The n-th root of a prime number is irrational

Question

If $p$ is a prime number, how can I prove by contradiction that this equation $x^{n}=p$ doesn't admit solutions in $\mathbb {Q}$ where $n\ge2$

Answer 1

Let $p=a^n/b^n$ as above, so $pb^n=a^n$. The number of the prime factors of $a^n$ is a multiple of $n$, whereas the number of prime factors of $pb^n$ isn't a multiple of $n$.

Answer 2

Wlog, suppose $x=\frac{a}{b}$ such that $a, b\in \mathbb{Z}, b\neq 0$ and $(a,b)=1$. Then $pb^n=a^n$ so that $p|a$. Hence, we can write $a=a_1p$, $a_1\in \mathbb{Z}$. It follows that $pb^n=p^na_1^n$ so that $b^n=p^{n-1}a_1^n$. We see that $p|b$, which contradicts the fact that $(a,b)=1$.

Answer 3

By Eisenstein's criterion, the polynomial $X^n-p\in\mathbb{Z}[X]$ is irreducible, so it's irreducible also in $\mathbb{Q}[X]$ by Gauss' lemma; therefore it can't have roots in $\mathbb{Q}$.

Answer 4

if possible, Let the n-th root of p prime number be rational.
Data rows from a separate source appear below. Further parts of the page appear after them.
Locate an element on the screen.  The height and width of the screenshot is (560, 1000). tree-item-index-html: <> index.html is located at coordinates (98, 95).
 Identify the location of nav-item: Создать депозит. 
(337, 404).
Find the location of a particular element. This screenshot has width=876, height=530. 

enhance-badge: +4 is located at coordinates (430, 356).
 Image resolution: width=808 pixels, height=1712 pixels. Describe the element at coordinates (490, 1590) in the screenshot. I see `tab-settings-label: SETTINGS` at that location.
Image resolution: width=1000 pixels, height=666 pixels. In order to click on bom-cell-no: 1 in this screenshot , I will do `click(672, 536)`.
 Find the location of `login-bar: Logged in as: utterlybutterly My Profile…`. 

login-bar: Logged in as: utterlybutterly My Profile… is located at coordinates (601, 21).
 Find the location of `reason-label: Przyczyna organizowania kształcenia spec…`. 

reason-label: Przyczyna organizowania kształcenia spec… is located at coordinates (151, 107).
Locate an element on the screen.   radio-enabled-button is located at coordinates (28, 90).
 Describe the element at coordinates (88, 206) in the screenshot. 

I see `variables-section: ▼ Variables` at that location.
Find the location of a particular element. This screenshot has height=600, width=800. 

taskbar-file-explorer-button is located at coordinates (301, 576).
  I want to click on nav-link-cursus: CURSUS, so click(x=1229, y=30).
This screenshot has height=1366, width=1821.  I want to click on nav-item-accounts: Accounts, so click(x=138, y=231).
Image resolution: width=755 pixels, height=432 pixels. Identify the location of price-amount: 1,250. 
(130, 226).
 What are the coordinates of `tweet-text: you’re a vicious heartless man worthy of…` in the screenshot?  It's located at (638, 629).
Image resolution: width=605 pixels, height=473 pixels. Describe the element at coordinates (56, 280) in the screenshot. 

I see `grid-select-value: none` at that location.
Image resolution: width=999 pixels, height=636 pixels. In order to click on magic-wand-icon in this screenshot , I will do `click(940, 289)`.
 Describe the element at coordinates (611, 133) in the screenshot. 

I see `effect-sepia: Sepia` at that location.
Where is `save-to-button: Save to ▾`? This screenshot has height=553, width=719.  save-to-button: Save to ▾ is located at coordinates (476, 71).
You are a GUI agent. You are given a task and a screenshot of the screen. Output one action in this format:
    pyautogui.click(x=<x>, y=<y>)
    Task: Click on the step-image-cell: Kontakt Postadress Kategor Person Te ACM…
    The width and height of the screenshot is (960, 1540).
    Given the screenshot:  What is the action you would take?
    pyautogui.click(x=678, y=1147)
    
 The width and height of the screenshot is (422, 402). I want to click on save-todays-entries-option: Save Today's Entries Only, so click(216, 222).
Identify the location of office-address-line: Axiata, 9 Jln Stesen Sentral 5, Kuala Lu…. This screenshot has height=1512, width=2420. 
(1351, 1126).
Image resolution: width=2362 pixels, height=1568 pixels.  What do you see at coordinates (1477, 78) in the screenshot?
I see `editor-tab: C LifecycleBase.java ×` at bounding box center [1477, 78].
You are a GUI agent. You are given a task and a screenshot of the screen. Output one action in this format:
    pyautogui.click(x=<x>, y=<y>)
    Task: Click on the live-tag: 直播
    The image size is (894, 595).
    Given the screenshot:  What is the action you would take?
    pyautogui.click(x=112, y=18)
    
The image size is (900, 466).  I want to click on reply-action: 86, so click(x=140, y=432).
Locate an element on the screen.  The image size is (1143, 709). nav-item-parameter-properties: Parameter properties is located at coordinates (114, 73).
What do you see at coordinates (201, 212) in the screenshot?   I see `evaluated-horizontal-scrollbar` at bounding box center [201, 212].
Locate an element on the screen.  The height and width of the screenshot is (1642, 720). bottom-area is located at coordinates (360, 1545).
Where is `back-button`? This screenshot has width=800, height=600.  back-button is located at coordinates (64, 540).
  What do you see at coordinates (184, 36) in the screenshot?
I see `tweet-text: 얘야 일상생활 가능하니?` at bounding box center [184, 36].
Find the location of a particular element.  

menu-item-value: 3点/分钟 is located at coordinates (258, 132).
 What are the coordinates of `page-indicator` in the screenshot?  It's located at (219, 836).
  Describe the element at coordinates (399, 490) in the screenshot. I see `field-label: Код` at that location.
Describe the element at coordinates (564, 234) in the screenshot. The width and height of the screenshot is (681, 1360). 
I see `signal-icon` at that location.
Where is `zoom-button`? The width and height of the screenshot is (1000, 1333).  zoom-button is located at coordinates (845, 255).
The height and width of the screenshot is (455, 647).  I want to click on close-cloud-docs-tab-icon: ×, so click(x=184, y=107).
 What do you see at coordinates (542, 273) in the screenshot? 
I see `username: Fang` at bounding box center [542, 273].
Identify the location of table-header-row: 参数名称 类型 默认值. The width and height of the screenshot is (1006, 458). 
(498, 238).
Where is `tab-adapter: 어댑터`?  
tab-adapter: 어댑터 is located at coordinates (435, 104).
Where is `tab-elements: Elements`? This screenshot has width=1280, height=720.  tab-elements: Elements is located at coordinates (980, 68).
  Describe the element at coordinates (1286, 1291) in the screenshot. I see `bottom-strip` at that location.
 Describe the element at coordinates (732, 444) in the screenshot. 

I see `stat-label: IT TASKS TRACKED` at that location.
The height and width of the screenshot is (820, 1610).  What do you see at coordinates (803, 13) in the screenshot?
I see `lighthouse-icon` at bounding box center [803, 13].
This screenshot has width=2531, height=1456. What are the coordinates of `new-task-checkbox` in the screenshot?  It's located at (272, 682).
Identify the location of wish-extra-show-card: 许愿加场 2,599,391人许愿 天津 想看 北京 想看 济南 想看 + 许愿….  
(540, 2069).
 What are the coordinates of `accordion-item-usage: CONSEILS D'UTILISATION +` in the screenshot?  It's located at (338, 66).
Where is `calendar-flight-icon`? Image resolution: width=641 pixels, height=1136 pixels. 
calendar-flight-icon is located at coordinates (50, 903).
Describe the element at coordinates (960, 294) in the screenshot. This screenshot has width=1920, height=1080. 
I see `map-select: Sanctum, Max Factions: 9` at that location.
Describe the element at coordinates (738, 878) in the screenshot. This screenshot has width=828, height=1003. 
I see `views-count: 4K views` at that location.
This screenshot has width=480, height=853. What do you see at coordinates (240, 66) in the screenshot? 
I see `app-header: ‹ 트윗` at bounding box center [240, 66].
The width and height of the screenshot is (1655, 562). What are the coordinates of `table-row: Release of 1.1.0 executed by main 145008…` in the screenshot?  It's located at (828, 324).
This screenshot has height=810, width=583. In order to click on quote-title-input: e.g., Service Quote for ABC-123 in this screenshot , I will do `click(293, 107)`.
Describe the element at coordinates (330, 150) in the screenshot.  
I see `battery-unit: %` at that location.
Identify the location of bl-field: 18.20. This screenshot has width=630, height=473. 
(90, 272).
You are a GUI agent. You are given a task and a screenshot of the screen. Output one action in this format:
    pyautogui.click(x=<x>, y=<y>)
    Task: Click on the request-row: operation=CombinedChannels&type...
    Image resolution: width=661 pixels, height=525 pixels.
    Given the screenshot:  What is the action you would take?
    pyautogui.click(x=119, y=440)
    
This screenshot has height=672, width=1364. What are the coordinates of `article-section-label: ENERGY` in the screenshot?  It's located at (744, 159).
Therefore we can write p^1/n as
p^1/n = a/b
p = aⁿ/bⁿ
since a and b are coprime, aⁿ/bⁿ will be integer if bⁿ = 1
therefore, p = aⁿ    .................................equation1
dividing both sides by a, we get:
p/a = a^n-1
Since a is integer, a^n-1 is also integer,
therefore, p/a is also integer. p is prime, so p/a is integer if a =1 or a=p
put 1 in equation1, we get a = 1 which is not possible. we then put a=p, and get n=1 but first root means the number itself. since there is no value of a/b for which p^1/nn is rational, it can be concluded that p^1/n is always irrational.